Assignment A. Translate this sentence from the parkrun article into Spanish: "Runners taking part in parkrun at Colwick in Nottinghamshire were interviewed as part of the study."
Assignment B. Reproduce the parkrun article word for word, from "The study - reported" up to and including "in first timers.".

Text shown.
────

23 Jan

Diagnosis: Parkrunner's High!

parkrun spirit

Everyone has heard about the feel-good endorphins responsible for the 'runner's high'. Now a new variant has been formally recognised by a team of experts: the parkrunner's high!

The first weekend of 2018 saw a new global record for parkrun participation as 236,000 people ran, jogged or walked the free, weekly events and 19,000 heroes volunteered their services to make it all happen safely and smoothly.
 
What started as a timed run for a few friends at Bushy Park in 2004 has blossomed into the worldwide phenomenon that is parkrun today. It is still primarily about running 5k at your own pace and checking the results for any sign of improvement but a recent study suggests that parkrun may be much more than just a run in the park.
 
Researchers from Nottingham Trent University have found that people who participate in parkrun feel they belong to a supportive community which encourages conversation while exercising together; enhancing wellbeing; promoting social togetherness and having fun.
 
The study - reported in Leisure Sciences - found that 94% of people who attended a parkrun more than three times a month felt a real sense of community and this feeling of belonging became an important and positive aspect for them attending. Runners taking part in parkrun at Colwick in Nottinghamshire were interviewed as part of the study.
 
The study also found participants felt no pressure to perform but the competition element was important to them and seeing their finish time recorded on the website gave them a sense of aspiration. Further positive aspects of parkrun included the chance to exercise and interact with others as equals; accessibility of parkrun and the convenient time; the encouragement of others and the improved confidence that engendered, especially in first timers. 
 
Dr David Hindley, senior lecturer in Sport Education in the university’s School of Science and Technology, said: “Whilst it is important not to lose sight of the instrumental health benefits that accrue from exercise, the findings draw our attention to the value participants place on the social features in the parkrun experience. Moreover, when reflecting upon the implications of this study, it is important to consider the key design characteristics of parkrun which serve to minimise barriers, whilst facilitating initial engagement, social support, cohesion and helping others.”

────

Given information.
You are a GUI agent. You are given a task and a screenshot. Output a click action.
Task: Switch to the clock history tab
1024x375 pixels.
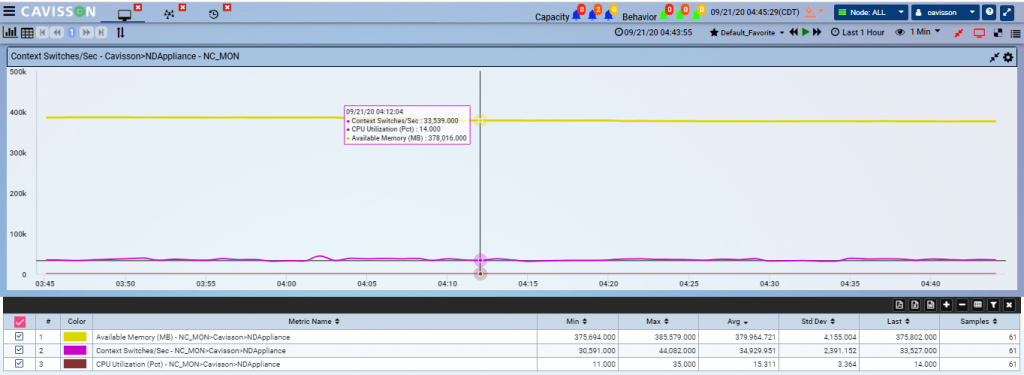(214, 14)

────

Final answer A. Los corredores que participaban en el parkrun de Colwick, en Nottinghamshire, fueron entrevistados como parte del estudio.

Final answer B.
The study - reported in Leisure Sciences - found that 94% of people who attended a parkrun more than three times a month felt a real sense of community and this feeling of belonging became an important and positive aspect for them attending. Runners taking part in parkrun at Colwick in Nottinghamshire were interviewed as part of the study.
 
The study also found participants felt no pressure to perform but the competition element was important to them and seeing their finish time recorded on the website gave them a sense of aspiration. Further positive aspects of parkrun included the chance to exercise and interact with others as equals; accessibility of parkrun and the convenient time; the encouragement of others and the improved confidence that engendered, especially in first timers.